Problem to work on:
If a line appears in the data below, it must appear in your answer exactly as given.

___ Excerpted data ___

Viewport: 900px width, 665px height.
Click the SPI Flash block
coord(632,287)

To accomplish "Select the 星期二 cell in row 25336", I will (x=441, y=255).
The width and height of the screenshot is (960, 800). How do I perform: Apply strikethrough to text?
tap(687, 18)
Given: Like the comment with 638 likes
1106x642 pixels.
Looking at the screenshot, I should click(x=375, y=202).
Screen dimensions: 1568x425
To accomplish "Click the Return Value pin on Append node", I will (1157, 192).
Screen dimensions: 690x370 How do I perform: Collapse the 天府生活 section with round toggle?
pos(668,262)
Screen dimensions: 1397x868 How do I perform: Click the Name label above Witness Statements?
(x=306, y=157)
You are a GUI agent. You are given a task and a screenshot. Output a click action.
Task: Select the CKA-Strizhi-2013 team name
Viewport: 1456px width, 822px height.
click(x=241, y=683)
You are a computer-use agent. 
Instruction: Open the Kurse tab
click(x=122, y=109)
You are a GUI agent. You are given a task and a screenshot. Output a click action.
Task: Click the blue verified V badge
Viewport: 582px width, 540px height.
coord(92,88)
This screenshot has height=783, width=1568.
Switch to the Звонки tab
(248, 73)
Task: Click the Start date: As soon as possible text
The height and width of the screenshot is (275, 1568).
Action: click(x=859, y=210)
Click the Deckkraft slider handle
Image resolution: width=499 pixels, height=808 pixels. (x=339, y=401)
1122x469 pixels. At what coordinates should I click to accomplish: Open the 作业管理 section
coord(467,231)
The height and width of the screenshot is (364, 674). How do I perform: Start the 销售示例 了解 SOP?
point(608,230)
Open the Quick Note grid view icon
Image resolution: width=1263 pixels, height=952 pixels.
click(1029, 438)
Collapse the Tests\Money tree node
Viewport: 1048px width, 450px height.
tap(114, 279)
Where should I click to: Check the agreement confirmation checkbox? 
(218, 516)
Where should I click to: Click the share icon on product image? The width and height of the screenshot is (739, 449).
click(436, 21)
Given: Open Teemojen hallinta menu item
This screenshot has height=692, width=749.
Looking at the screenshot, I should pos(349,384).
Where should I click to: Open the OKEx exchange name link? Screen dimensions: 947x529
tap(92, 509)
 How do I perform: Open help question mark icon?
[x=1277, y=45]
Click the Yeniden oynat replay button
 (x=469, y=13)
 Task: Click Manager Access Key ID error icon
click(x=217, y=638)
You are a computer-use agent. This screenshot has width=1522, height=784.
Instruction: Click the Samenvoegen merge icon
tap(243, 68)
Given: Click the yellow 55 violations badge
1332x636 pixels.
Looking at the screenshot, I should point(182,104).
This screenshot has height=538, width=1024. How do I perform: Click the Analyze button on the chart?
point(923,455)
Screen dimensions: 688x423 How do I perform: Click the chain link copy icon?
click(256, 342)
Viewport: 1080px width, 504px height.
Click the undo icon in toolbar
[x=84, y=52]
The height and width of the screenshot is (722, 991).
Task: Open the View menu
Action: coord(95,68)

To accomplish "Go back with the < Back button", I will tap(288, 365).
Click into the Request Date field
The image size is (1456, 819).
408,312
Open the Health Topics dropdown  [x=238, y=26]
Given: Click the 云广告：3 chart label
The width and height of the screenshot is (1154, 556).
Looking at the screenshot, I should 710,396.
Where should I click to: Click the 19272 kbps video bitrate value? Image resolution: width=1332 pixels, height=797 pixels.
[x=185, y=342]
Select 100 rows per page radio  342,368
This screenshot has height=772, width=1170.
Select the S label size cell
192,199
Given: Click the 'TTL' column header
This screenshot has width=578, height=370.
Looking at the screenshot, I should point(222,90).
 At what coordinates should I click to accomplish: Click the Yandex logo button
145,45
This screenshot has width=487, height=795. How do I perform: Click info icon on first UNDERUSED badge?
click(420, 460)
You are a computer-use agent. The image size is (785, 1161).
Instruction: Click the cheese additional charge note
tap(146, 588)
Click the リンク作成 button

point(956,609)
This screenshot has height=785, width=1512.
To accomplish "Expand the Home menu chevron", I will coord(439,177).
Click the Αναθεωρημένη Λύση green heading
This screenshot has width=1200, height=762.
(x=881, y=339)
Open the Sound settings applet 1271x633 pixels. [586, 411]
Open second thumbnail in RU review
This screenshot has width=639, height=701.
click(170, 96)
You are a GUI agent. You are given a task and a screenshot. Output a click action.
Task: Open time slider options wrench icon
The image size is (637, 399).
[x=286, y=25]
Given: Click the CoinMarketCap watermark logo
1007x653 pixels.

___

Expected answer:
Viewport: 900px width, 665px height.
Click the SPI Flash block
coord(632,287)

To accomplish "Select the 星期二 cell in row 25336", I will (x=441, y=255).
The width and height of the screenshot is (960, 800). How do I perform: Apply strikethrough to text?
tap(687, 18)
Given: Like the comment with 638 likes
1106x642 pixels.
Looking at the screenshot, I should click(x=375, y=202).
Screen dimensions: 1568x425
To accomplish "Click the Return Value pin on Append node", I will (1157, 192).
Screen dimensions: 690x370 How do I perform: Collapse the 天府生活 section with round toggle?
pos(668,262)
Screen dimensions: 1397x868 How do I perform: Click the Name label above Witness Statements?
(x=306, y=157)
You are a GUI agent. You are given a task and a screenshot. Output a click action.
Task: Select the CKA-Strizhi-2013 team name
Viewport: 1456px width, 822px height.
click(x=241, y=683)
You are a computer-use agent. 
Instruction: Open the Kurse tab
click(x=122, y=109)
You are a GUI agent. You are given a task and a screenshot. Output a click action.
Task: Click the blue verified V badge
Viewport: 582px width, 540px height.
coord(92,88)
This screenshot has height=783, width=1568.
Switch to the Звонки tab
(248, 73)
Task: Click the Start date: As soon as possible text
The height and width of the screenshot is (275, 1568).
Action: click(x=859, y=210)
Click the Deckkraft slider handle
Image resolution: width=499 pixels, height=808 pixels. (x=339, y=401)
1122x469 pixels. At what coordinates should I click to accomplish: Open the 作业管理 section
coord(467,231)
The height and width of the screenshot is (364, 674). How do I perform: Start the 销售示例 了解 SOP?
point(608,230)
Open the Quick Note grid view icon
Image resolution: width=1263 pixels, height=952 pixels.
click(1029, 438)
Collapse the Tests\Money tree node
Viewport: 1048px width, 450px height.
tap(114, 279)
Where should I click to: Check the agreement confirmation checkbox? 
(218, 516)
Where should I click to: Click the share icon on product image? The width and height of the screenshot is (739, 449).
click(436, 21)
Given: Open Teemojen hallinta menu item
This screenshot has height=692, width=749.
Looking at the screenshot, I should pos(349,384).
Where should I click to: Open the OKEx exchange name link? Screen dimensions: 947x529
tap(92, 509)
 How do I perform: Open help question mark icon?
[x=1277, y=45]
Click the Yeniden oynat replay button
 (x=469, y=13)
 Task: Click Manager Access Key ID error icon
click(x=217, y=638)
You are a computer-use agent. This screenshot has width=1522, height=784.
Instruction: Click the Samenvoegen merge icon
tap(243, 68)
Given: Click the yellow 55 violations badge
1332x636 pixels.
Looking at the screenshot, I should point(182,104).
This screenshot has height=538, width=1024. How do I perform: Click the Analyze button on the chart?
point(923,455)
Screen dimensions: 688x423 How do I perform: Click the chain link copy icon?
click(256, 342)
Viewport: 1080px width, 504px height.
Click the undo icon in toolbar
[x=84, y=52]
The height and width of the screenshot is (722, 991).
Task: Open the View menu
Action: coord(95,68)

To accomplish "Go back with the < Back button", I will tap(288, 365).
Click into the Request Date field
The image size is (1456, 819).
408,312
Open the Health Topics dropdown  [x=238, y=26]
Given: Click the 云广告：3 chart label
The width and height of the screenshot is (1154, 556).
Looking at the screenshot, I should 710,396.
Where should I click to: Click the 19272 kbps video bitrate value? Image resolution: width=1332 pixels, height=797 pixels.
[x=185, y=342]
Select 100 rows per page radio  342,368
This screenshot has height=772, width=1170.
Select the S label size cell
192,199
Given: Click the 'TTL' column header
This screenshot has width=578, height=370.
Looking at the screenshot, I should point(222,90).
 At what coordinates should I click to accomplish: Click the Yandex logo button
145,45
This screenshot has width=487, height=795. How do I perform: Click info icon on first UNDERUSED badge?
click(420, 460)
You are a computer-use agent. The image size is (785, 1161).
Instruction: Click the cheese additional charge note
tap(146, 588)
Click the リンク作成 button

point(956,609)
This screenshot has height=785, width=1512.
To accomplish "Expand the Home menu chevron", I will coord(439,177).
Click the Αναθεωρημένη Λύση green heading
This screenshot has width=1200, height=762.
(x=881, y=339)
Open the Sound settings applet 1271x633 pixels. [586, 411]
Open second thumbnail in RU review
This screenshot has width=639, height=701.
click(170, 96)
You are a GUI agent. You are given a task and a screenshot. Output a click action.
Task: Open time slider options wrench icon
The image size is (637, 399).
[x=286, y=25]
Given: Click the CoinMarketCap watermark logo
1007x653 pixels.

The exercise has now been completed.